Ich besitze so eine Lichtbox, du weißt schon, so ein Teil mit dem man „Carpe diem“ ins Wohnzimmer (oder wo auch immer das blöde Ding steht) brüllen kann. Ja, brüllen. Es findet ja alles mit Großbuchstaben statt. Und wenn man das nicht irgendwo rum stehen hat, vergisst man ja sein eigenes Lebensmotto (ganz schlümm) und verlottert nutzlos, weil ohne so eine permanente Erinnerung das Leben keinen Sinn ergibt. Jedenfalls. Meine Lichtbox steht auf dem Schreibtisch, erinnert mich daran, dass ich Schriftstellerin bin, also klug und kreativ und so. Neben klug und kreativ bin ich auch schusselig, ich hab das Ding runter geworfen. Hinter den Schreibtisch. Also zwischen Wand und Heizkörper klemmte dann die Prämisse meines Lebens. Ich hangle das Ding also wieder hervor. Dafür muss ich mich auf den Schreitisch knien, mit dem Kopf gegen die Wand dotzen und mit der Hand in ein Spinnenweben-Gewühl greifen um mein persönliches „Carpe diem“ zu retten. Soweit so gut. Die Lichtbox ist nicht kaputt, sie steht wieder auf dem Schreibtisch, aber es fehlt ein E. Mein innerer Monk kriegt Schnappatmung, so geht das nicht. Ich gucke also, ob ich in meinem Stapel Großbuchstaben noch ein E finde. Spoileralarm: Nein. Also muss ich das E hinter dem Schreitisch hervorholen. Der Schreibtisch ist groß und schwer und ich faul, ich will den nicht verschieben. Also bastele ich mir ein Werkzeug. Ich hab mal ein Video gesehen, das kennst du sicher: Affe im Zoo mit einem hohlen Stück Holz, in dem eine Leckerei steckt. Ich glaube, es war ein Schimpase, der hat sich mit einem Stöckchen beholfen, also ein Werkzeug benutzt um an das Futter zu kommen. Schlauer Affe.

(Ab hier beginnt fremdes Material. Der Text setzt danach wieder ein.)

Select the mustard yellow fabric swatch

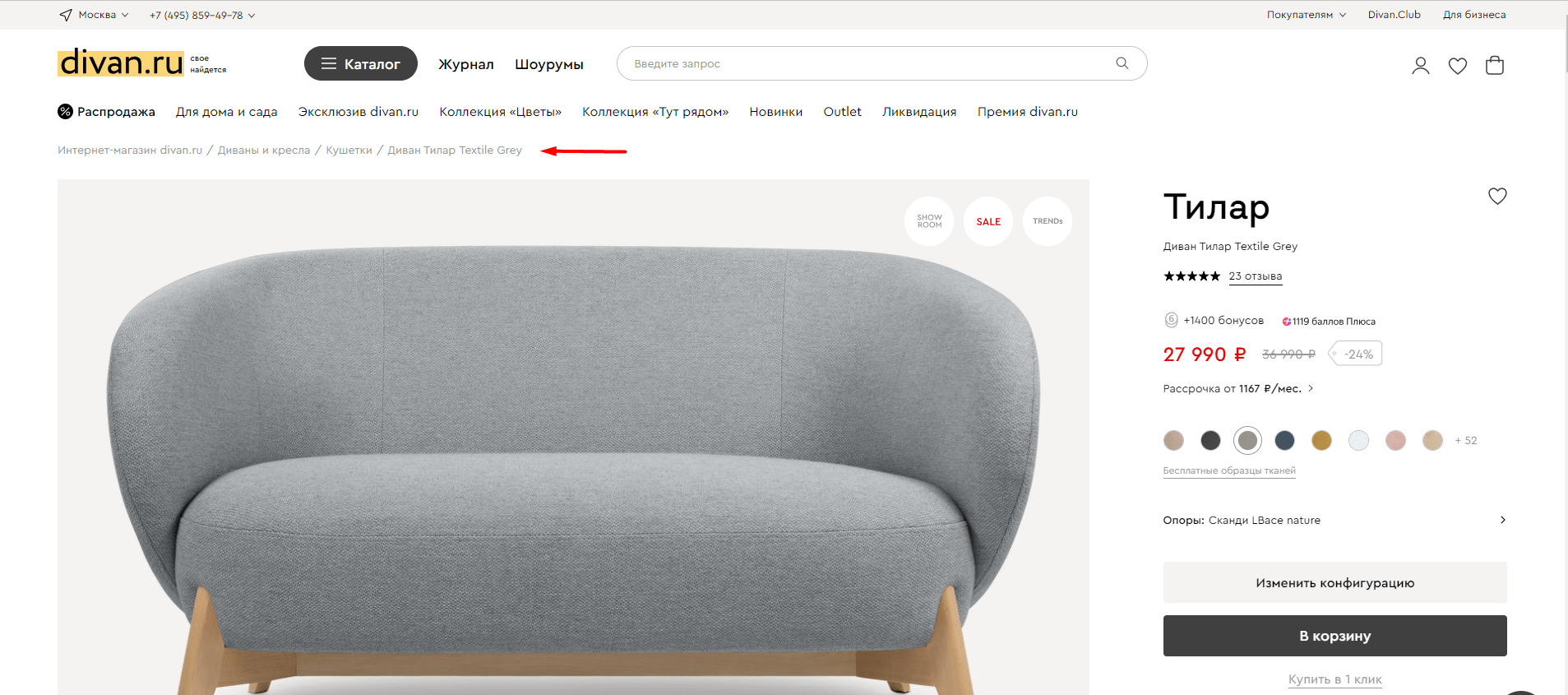[x=1321, y=441]
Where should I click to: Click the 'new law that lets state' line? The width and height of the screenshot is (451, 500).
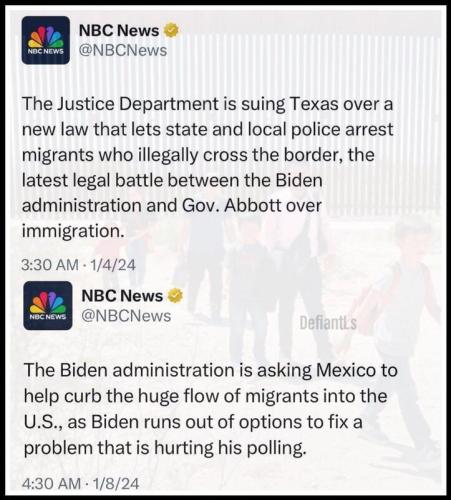(x=208, y=130)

Also dachte ich, bastel ich mir auch ein Werkzeug, schlau wie ich bin. Schnell hab ich einen passenden Besenstil gefunden, der lang genug ist, und habe dann ans Ende des Stils Klebeband gewickelt, um meinen Buchstaben hinter dem Schreibtisch einfach heraus zu angeln. Ganz einfach, also in der Theorie. Ich bin so klug und so kreativ und ach. An der Intelligenz fehlt es offensichtlich nicht, ich habe andere Defizite. Wieder kniete ich auf dem Schreibtisch, drückte den Kopf schräg an die Wand um gucken zu können, was sich in dem Niemandsland hinter dem Schreibtisch so tut. Ich stocherte mit meinem Besentil herum, knallte an den Heizkörper, schrammte an der Wand entlang, verklemmte das Ding schließlich zwischen Tisch und Heizung. Ich beförderte allerhand hervor: Staubflusen zum Beispiel. Und ein Spinnenbeinchen. Ja, nur eines. Und eine Reiszwecke. Sogar ein Lesezeichen, dass mir vermutlich 2008 da hinten runter gefallen ist. Aber kein großes E.
Auf der Liste meiner Talente stehen tolle Dinge. „Feinmotorik“ kann ich nicht hinzufügen. Aus Gründen. Am Schluß habe ich den großen und schweren Schreibtisch vorgezogen und mein E ganz gewöhnlich und ohne Werkzeug gerettet. Mein innerer Monk hat sich beruhigt, das Gebrüll ins Wohnzimmer ist wieder gramatikalisch richtig. Aber mein innerer Affe schüttelt beschämt den Kopf.